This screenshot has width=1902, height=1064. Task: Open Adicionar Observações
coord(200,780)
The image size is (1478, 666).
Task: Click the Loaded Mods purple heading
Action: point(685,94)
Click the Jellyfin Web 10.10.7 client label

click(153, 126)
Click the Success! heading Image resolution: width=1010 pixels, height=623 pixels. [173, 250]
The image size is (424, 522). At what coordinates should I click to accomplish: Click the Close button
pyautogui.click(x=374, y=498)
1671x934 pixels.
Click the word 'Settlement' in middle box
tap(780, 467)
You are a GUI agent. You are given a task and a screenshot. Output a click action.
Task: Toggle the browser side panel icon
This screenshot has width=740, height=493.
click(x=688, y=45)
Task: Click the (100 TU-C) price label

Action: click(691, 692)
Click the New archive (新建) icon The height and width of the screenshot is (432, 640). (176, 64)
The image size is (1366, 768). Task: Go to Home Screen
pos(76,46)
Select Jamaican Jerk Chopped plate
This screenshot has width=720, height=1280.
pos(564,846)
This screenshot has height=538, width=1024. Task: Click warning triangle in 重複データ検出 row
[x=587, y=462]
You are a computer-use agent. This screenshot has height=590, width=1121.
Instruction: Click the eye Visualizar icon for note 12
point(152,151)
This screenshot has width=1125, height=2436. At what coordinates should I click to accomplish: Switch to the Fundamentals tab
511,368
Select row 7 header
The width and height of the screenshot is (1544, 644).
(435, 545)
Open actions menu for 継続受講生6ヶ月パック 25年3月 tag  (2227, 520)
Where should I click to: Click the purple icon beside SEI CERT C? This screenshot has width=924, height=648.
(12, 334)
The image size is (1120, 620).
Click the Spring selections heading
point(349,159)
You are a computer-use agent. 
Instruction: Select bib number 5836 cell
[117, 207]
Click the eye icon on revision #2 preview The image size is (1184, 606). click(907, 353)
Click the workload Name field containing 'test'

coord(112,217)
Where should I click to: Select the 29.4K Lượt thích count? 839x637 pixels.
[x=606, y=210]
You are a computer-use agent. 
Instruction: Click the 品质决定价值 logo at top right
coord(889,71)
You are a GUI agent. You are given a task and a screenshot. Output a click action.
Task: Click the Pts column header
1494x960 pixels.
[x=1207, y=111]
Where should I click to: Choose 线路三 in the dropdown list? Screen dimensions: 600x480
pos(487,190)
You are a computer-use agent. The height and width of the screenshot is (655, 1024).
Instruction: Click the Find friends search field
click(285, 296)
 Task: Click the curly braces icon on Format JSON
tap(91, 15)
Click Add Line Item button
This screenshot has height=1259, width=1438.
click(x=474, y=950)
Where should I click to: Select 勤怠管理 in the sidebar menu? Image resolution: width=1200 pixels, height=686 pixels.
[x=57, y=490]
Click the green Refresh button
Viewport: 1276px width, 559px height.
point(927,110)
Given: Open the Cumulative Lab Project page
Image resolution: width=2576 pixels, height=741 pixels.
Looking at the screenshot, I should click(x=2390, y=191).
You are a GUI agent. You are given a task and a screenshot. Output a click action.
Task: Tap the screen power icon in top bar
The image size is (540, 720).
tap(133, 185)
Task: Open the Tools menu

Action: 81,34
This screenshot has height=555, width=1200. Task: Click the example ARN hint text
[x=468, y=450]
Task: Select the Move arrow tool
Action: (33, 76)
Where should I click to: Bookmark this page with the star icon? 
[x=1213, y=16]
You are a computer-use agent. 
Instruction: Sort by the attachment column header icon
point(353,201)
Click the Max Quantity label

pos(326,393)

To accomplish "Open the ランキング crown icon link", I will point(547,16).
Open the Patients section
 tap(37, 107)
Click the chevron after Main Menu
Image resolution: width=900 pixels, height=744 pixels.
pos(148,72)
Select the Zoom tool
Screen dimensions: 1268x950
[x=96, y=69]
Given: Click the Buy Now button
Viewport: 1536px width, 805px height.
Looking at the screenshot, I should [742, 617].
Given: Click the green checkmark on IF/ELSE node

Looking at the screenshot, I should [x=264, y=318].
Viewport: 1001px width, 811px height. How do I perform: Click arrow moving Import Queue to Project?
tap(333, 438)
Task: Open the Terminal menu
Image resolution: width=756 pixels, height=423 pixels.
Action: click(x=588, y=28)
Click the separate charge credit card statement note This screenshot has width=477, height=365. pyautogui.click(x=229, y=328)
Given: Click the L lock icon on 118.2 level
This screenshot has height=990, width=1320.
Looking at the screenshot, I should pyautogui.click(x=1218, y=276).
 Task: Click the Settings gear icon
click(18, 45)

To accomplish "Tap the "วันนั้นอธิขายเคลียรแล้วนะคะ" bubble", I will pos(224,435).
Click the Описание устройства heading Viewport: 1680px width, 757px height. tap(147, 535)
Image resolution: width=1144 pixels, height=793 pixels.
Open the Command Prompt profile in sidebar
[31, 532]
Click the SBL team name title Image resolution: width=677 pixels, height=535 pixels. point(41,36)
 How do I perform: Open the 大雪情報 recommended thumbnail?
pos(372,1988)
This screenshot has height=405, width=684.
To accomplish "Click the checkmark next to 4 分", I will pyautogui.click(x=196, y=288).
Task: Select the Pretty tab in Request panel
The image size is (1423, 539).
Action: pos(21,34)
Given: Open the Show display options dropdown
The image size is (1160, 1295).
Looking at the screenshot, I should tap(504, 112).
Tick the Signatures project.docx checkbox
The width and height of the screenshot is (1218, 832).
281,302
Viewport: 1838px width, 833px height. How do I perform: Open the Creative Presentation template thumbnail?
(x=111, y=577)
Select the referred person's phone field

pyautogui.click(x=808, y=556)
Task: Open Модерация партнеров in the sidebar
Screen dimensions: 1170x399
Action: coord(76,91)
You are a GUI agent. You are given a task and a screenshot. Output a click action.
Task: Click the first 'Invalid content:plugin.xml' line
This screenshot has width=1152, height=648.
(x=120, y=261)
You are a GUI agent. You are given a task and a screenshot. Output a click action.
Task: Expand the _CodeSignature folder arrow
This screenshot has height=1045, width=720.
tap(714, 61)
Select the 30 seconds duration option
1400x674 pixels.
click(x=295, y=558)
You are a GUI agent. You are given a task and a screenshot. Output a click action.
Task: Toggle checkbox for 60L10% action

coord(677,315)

******

(What to produce)
Could every entry be given again exactly, with no line skipped?

(Response to this task)
This screenshot has width=1902, height=1064. Task: Open Adicionar Observações
coord(200,780)
The image size is (1478, 666).
Task: Click the Loaded Mods purple heading
Action: point(685,94)
Click the Jellyfin Web 10.10.7 client label

click(153, 126)
Click the Success! heading Image resolution: width=1010 pixels, height=623 pixels. [173, 250]
The image size is (424, 522). At what coordinates should I click to accomplish: Click the Close button
pyautogui.click(x=374, y=498)
1671x934 pixels.
Click the word 'Settlement' in middle box
tap(780, 467)
You are a GUI agent. You are given a task and a screenshot. Output a click action.
Task: Toggle the browser side panel icon
This screenshot has width=740, height=493.
click(x=688, y=45)
Task: Click the (100 TU-C) price label

Action: click(691, 692)
Click the New archive (新建) icon The height and width of the screenshot is (432, 640). (176, 64)
The image size is (1366, 768). Task: Go to Home Screen
pos(76,46)
Select Jamaican Jerk Chopped plate
This screenshot has width=720, height=1280.
pos(564,846)
This screenshot has height=538, width=1024. Task: Click warning triangle in 重複データ検出 row
[x=587, y=462]
You are a computer-use agent. This screenshot has height=590, width=1121.
Instruction: Click the eye Visualizar icon for note 12
point(152,151)
This screenshot has width=1125, height=2436. At what coordinates should I click to accomplish: Switch to the Fundamentals tab
511,368
Select row 7 header
The width and height of the screenshot is (1544, 644).
(435, 545)
Open actions menu for 継続受講生6ヶ月パック 25年3月 tag  (2227, 520)
Where should I click to: Click the purple icon beside SEI CERT C? This screenshot has width=924, height=648.
(12, 334)
The image size is (1120, 620).
Click the Spring selections heading
point(349,159)
You are a computer-use agent. 
Instruction: Select bib number 5836 cell
[117, 207]
Click the eye icon on revision #2 preview The image size is (1184, 606). click(907, 353)
Click the workload Name field containing 'test'

coord(112,217)
Where should I click to: Select the 29.4K Lượt thích count? 839x637 pixels.
[x=606, y=210]
You are a computer-use agent. 
Instruction: Click the 品质决定价值 logo at top right
coord(889,71)
You are a GUI agent. You are given a task and a screenshot. Output a click action.
Task: Click the Pts column header
1494x960 pixels.
[x=1207, y=111]
Where should I click to: Choose 线路三 in the dropdown list? Screen dimensions: 600x480
pos(487,190)
You are a computer-use agent. The height and width of the screenshot is (655, 1024).
Instruction: Click the Find friends search field
click(285, 296)
 Task: Click the curly braces icon on Format JSON
tap(91, 15)
Click Add Line Item button
This screenshot has height=1259, width=1438.
click(x=474, y=950)
Where should I click to: Select 勤怠管理 in the sidebar menu? Image resolution: width=1200 pixels, height=686 pixels.
[x=57, y=490]
Click the green Refresh button
Viewport: 1276px width, 559px height.
point(927,110)
Given: Open the Cumulative Lab Project page
Image resolution: width=2576 pixels, height=741 pixels.
Looking at the screenshot, I should click(x=2390, y=191).
You are a GUI agent. You are given a task and a screenshot. Output a click action.
Task: Tap the screen power icon in top bar
The image size is (540, 720).
tap(133, 185)
Task: Open the Tools menu

Action: 81,34
This screenshot has height=555, width=1200. Task: Click the example ARN hint text
[x=468, y=450]
Task: Select the Move arrow tool
Action: (33, 76)
Where should I click to: Bookmark this page with the star icon? 
[x=1213, y=16]
You are a computer-use agent. 
Instruction: Sort by the attachment column header icon
point(353,201)
Click the Max Quantity label

pos(326,393)

To accomplish "Open the ランキング crown icon link", I will point(547,16).
Open the Patients section
 tap(37, 107)
Click the chevron after Main Menu
Image resolution: width=900 pixels, height=744 pixels.
pos(148,72)
Select the Zoom tool
Screen dimensions: 1268x950
[x=96, y=69]
Given: Click the Buy Now button
Viewport: 1536px width, 805px height.
Looking at the screenshot, I should [742, 617].
Given: Click the green checkmark on IF/ELSE node

Looking at the screenshot, I should [x=264, y=318].
Viewport: 1001px width, 811px height. How do I perform: Click arrow moving Import Queue to Project?
tap(333, 438)
Task: Open the Terminal menu
Image resolution: width=756 pixels, height=423 pixels.
Action: click(x=588, y=28)
Click the separate charge credit card statement note This screenshot has width=477, height=365. pyautogui.click(x=229, y=328)
Given: Click the L lock icon on 118.2 level
This screenshot has height=990, width=1320.
Looking at the screenshot, I should pyautogui.click(x=1218, y=276).
 Task: Click the Settings gear icon
click(18, 45)

To accomplish "Tap the "วันนั้นอธิขายเคลียรแล้วนะคะ" bubble", I will pos(224,435).
Click the Описание устройства heading Viewport: 1680px width, 757px height. tap(147, 535)
Image resolution: width=1144 pixels, height=793 pixels.
Open the Command Prompt profile in sidebar
[31, 532]
Click the SBL team name title Image resolution: width=677 pixels, height=535 pixels. point(41,36)
 How do I perform: Open the 大雪情報 recommended thumbnail?
pos(372,1988)
This screenshot has height=405, width=684.
To accomplish "Click the checkmark next to 4 分", I will pyautogui.click(x=196, y=288).
Task: Select the Pretty tab in Request panel
The image size is (1423, 539).
Action: pos(21,34)
Given: Open the Show display options dropdown
The image size is (1160, 1295).
Looking at the screenshot, I should tap(504, 112).
Tick the Signatures project.docx checkbox
The width and height of the screenshot is (1218, 832).
281,302
Viewport: 1838px width, 833px height. How do I perform: Open the Creative Presentation template thumbnail?
(x=111, y=577)
Select the referred person's phone field

pyautogui.click(x=808, y=556)
Task: Open Модерация партнеров in the sidebar
Screen dimensions: 1170x399
Action: coord(76,91)
You are a GUI agent. You are given a task and a screenshot. Output a click action.
Task: Click the first 'Invalid content:plugin.xml' line
This screenshot has width=1152, height=648.
(x=120, y=261)
You are a GUI agent. You are given a task and a screenshot. Output a click action.
Task: Expand the _CodeSignature folder arrow
This screenshot has height=1045, width=720.
tap(714, 61)
Select the 30 seconds duration option
1400x674 pixels.
click(x=295, y=558)
You are a GUI agent. You are given a task and a screenshot. Output a click action.
Task: Toggle checkbox for 60L10% action

coord(677,315)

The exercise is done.